## Catatan tersimpan
★ ★ ★ ★ ★

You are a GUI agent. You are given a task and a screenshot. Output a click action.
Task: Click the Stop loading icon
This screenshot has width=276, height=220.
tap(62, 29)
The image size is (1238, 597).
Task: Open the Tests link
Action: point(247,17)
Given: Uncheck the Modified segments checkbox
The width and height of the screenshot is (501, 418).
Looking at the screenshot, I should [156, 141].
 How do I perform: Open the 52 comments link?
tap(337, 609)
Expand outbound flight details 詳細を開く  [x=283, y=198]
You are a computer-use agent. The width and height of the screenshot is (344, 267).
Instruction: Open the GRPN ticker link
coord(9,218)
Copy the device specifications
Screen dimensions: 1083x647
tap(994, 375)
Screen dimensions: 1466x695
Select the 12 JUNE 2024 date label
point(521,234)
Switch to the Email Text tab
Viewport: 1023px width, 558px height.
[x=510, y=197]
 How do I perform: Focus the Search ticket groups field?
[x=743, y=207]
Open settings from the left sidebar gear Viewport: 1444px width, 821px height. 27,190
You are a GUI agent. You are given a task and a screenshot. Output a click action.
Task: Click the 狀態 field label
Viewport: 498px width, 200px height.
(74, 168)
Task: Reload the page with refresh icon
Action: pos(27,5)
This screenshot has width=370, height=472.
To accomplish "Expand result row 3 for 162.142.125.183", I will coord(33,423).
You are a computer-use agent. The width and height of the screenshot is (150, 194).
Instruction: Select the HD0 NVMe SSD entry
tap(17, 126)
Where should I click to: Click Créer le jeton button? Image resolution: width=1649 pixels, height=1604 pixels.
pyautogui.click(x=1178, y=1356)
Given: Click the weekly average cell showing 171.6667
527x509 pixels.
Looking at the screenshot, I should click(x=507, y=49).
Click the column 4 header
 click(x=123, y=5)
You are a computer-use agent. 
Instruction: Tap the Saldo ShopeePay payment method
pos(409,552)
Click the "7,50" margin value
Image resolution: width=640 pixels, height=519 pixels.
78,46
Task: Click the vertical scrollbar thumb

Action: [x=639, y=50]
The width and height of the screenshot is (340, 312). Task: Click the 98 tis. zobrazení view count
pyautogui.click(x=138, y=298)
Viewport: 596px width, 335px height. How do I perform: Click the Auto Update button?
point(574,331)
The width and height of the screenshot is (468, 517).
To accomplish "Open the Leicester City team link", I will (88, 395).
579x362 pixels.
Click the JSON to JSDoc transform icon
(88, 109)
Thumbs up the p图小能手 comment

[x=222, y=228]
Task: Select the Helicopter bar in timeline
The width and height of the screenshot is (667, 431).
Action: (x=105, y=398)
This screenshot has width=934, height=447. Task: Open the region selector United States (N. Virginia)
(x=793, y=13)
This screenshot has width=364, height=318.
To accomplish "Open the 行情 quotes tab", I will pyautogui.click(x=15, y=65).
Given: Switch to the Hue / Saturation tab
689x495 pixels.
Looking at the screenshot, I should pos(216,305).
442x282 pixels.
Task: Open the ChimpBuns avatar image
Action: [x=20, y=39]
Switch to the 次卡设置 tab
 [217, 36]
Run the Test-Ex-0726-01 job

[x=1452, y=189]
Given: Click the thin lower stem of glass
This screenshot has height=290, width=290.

★ ★ ★ ★ ★

## Yang harus dibuat
Tolong tulis ulang semua baris di atas tanpa mengubah satu karakter pun.

## Hasil tugas
You are a GUI agent. You are given a task and a screenshot. Output a click action.
Task: Click the Stop loading icon
This screenshot has width=276, height=220.
tap(62, 29)
The image size is (1238, 597).
Task: Open the Tests link
Action: point(247,17)
Given: Uncheck the Modified segments checkbox
The width and height of the screenshot is (501, 418).
Looking at the screenshot, I should [156, 141].
 How do I perform: Open the 52 comments link?
tap(337, 609)
Expand outbound flight details 詳細を開く  [x=283, y=198]
You are a computer-use agent. The width and height of the screenshot is (344, 267).
Instruction: Open the GRPN ticker link
coord(9,218)
Copy the device specifications
Screen dimensions: 1083x647
tap(994, 375)
Screen dimensions: 1466x695
Select the 12 JUNE 2024 date label
point(521,234)
Switch to the Email Text tab
Viewport: 1023px width, 558px height.
[x=510, y=197]
 How do I perform: Focus the Search ticket groups field?
[x=743, y=207]
Open settings from the left sidebar gear Viewport: 1444px width, 821px height. 27,190
You are a GUI agent. You are given a task and a screenshot. Output a click action.
Task: Click the 狀態 field label
Viewport: 498px width, 200px height.
(74, 168)
Task: Reload the page with refresh icon
Action: pos(27,5)
This screenshot has width=370, height=472.
To accomplish "Expand result row 3 for 162.142.125.183", I will coord(33,423).
You are a computer-use agent. The width and height of the screenshot is (150, 194).
Instruction: Select the HD0 NVMe SSD entry
tap(17, 126)
Where should I click to: Click Créer le jeton button? Image resolution: width=1649 pixels, height=1604 pixels.
pyautogui.click(x=1178, y=1356)
Given: Click the weekly average cell showing 171.6667
527x509 pixels.
Looking at the screenshot, I should click(x=507, y=49).
Click the column 4 header
 click(x=123, y=5)
You are a computer-use agent. 
Instruction: Tap the Saldo ShopeePay payment method
pos(409,552)
Click the "7,50" margin value
Image resolution: width=640 pixels, height=519 pixels.
78,46
Task: Click the vertical scrollbar thumb

Action: [x=639, y=50]
The width and height of the screenshot is (340, 312). Task: Click the 98 tis. zobrazení view count
pyautogui.click(x=138, y=298)
Viewport: 596px width, 335px height. How do I perform: Click the Auto Update button?
point(574,331)
The width and height of the screenshot is (468, 517).
To accomplish "Open the Leicester City team link", I will (88, 395).
579x362 pixels.
Click the JSON to JSDoc transform icon
(88, 109)
Thumbs up the p图小能手 comment

[x=222, y=228]
Task: Select the Helicopter bar in timeline
The width and height of the screenshot is (667, 431).
Action: (x=105, y=398)
This screenshot has width=934, height=447. Task: Open the region selector United States (N. Virginia)
(x=793, y=13)
This screenshot has width=364, height=318.
To accomplish "Open the 行情 quotes tab", I will pyautogui.click(x=15, y=65).
Given: Switch to the Hue / Saturation tab
689x495 pixels.
Looking at the screenshot, I should pos(216,305).
442x282 pixels.
Task: Open the ChimpBuns avatar image
Action: [x=20, y=39]
Switch to the 次卡设置 tab
 [217, 36]
Run the Test-Ex-0726-01 job

[x=1452, y=189]
Given: Click the thin lower stem of glass
This screenshot has height=290, width=290.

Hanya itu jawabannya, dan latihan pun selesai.